WHAT YOU SHOULD DO:
What follows is a set of records; give them all back exactly.

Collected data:
○ ○ ○ ○

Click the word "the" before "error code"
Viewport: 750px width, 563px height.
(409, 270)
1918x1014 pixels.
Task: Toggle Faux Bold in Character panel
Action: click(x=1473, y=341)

○ ○ ○ ○

YOUR RESPONSE:
Click the word "the" before "error code"
Viewport: 750px width, 563px height.
(409, 270)
1918x1014 pixels.
Task: Toggle Faux Bold in Character panel
Action: click(x=1473, y=341)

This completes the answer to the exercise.